Dezesseis anos atrás o programa Linha Direta exibiu o caso de um homem do Rio de Janeiro que descobriu que a sua esposa estava tendo um relacionamento extraconjugal. Ozeas Santos Mendonça amava Lígia Helena acima de tudo, mas a encontrou com outro homem. E se viu diante de um sofrido dilema: aceitava as explicações da mulher, ou terminava a relação?
A escolha de Ozeas não determinou o seu destino. Porque o amante de Lígia, o oficial da Marinha Francisco Wagner, seguiu para a casa dela e o assassinou. O crime ocorreu em 2006, sendo exibido um ano depois.
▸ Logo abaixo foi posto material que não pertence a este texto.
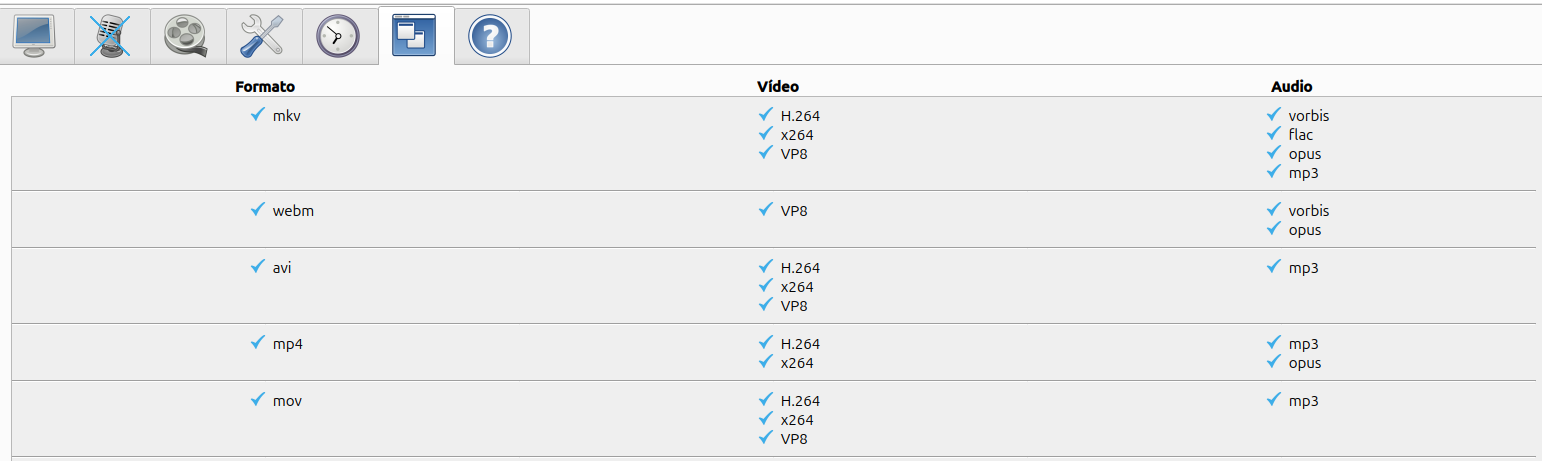Select the windows formats tab
1542x461 pixels.
click(x=416, y=35)
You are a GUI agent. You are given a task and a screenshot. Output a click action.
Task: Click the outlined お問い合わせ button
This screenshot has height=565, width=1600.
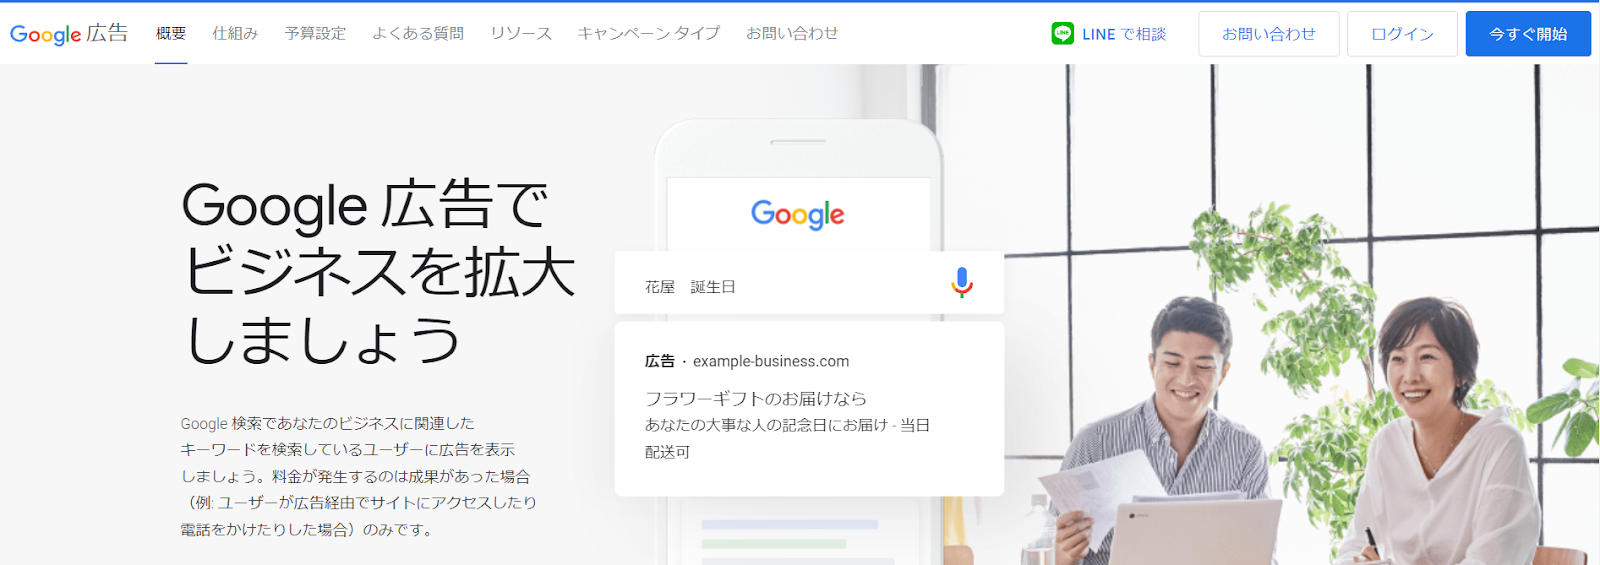(x=1269, y=34)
Francisco fugiu após o crime, e nunca mais foi encontrado.
Até que em 2019, um cartório de Fortaleza emitiu uma certidão de óbito. O documento dizia que Francisco Wagner Franca de Alcântara teria morrido em 21 de dezembro daquele ano. A causa da morte: infarto agudo do miocárdio, ocorrido no Hospital Filantrópico de Fortaleza.
Aí começam as dúvidas. A primeira delas: Francisco Wagner nunca esteve internado no centro médico. “Nos causou muita estranheza o nome do hospital no documento apresentado por dois motivos: primeiro porque este paciente nunca esteve internado, nunca deu entrada no hospital, e também o médico que consta aí, que assina o documento, nunca trabalhou lá no hospital”, disse Glauco Mota Filho, advogado do hospital.
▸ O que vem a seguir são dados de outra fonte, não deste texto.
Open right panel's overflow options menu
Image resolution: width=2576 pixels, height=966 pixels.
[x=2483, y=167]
O médico citado na certidão de óbito é Márcio Dias da Costa. E ele também se diz vítima de Francisco. Em nota enviada ao Fantástico, Márcio disse que além de nunca ter trabalhado no local, estava de plantão em outro hospital na data e hora que o óbito teria acontecido.
A certidão de óbito diz, ainda, que o sepultamento de Francisco Wagner aconteceu no Cemitério de Canindé. A reportagem, então, foi aos dois cemitérios do município – um público, e outro privado. Nenhum dos dois possuía registro de um sepultamento em nome de Francisco Wagner.
No mesmo ano em que fugiu, Francisco iniciou uma nova vida com outra identidade: Odilon Wagner Vlasak Filho. Ele foi registrado em um cartório de Ubajara, no interior do Ceará. A coincidência: é o mesmo local onde Francisco foi registrado, com ano de nascimento idêntico – 1980.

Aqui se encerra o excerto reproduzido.